Tommy Douglas: National Hero, Health Care Pioneer and ... Bigot?
- First Posted: Feb 28 2011 15:00 PM
- Updated: about 2 hours ago
Surprise, surprise, a man born in 1904 didn't like the gays.
According to the editors at the right wing Sun Media chain, “If there was any doubt the left dominates the media of this country it was erased by their silence following the recent release of the RCMP's secret file on socialist icon Tommy Douglas.” The Sun editors are perplexed that few outlets reported on the fact that Douglas believed “subnormals” should be sterilized and homosexuality was a mental disease. While the Sun views this as evidence that the lefty-dominated media is trying to spare its readership the embarrassment of learning uncomfortable truths about the man voted “the Greatest Canadian” in 2004, The Mark Newsroom views it as good reporting. Is it newsworthy that a man who first took office in 1935 had views about mental illness and homosexuality we find reprehensible today? Nor have his views only recently become known; eugenics was the topic of his university thesis. Of course it’s always good to remind ourselves our heroes aren’t the perfect beings we’d like them to be, but evidence of a liberal-biased media this is not.
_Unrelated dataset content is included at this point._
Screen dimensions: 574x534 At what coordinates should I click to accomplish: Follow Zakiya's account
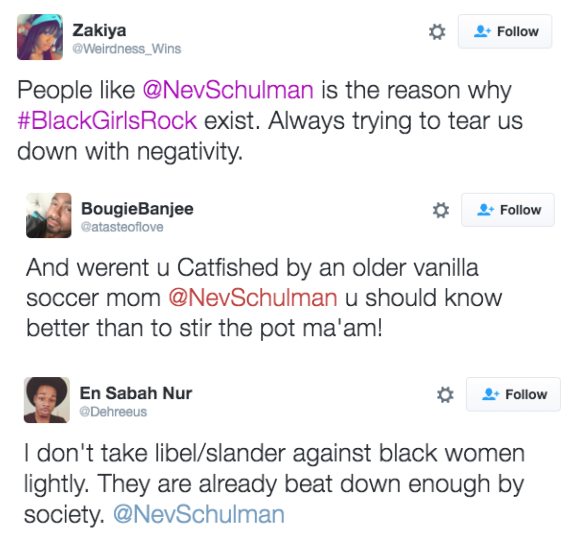505,31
Douglas’s daughter Shirley was in the news recently, drawing the ire of the National Post editorial board for saying that under Stephen Harper’s government the health care system is “being starved to death.” “Ms. Douglas's accusation is curious,” says the Post, “considering that the current government has honoured the 10-year health accord with the provinces” signed in 2004, giving $41.2 billion to the provincial health systems over a decade. In any case, the Post doesn’t think throwing money at health care is going to lead to a better system. “Rather than demand more public dollars, Ms. Douglas would have been better to call for a reform that would actually help patients,” says the Post, recommending (you guessed it) “parallel for-profit systems” be set up alongside the current public system. We’re not sure we agree with that, but we think this is a conversation Canadians desperately need to be having. In all the supposedly pre-election banter in the media over the past few months, comparatively minor issues like corporate tax cuts and fighter jets have carried the day.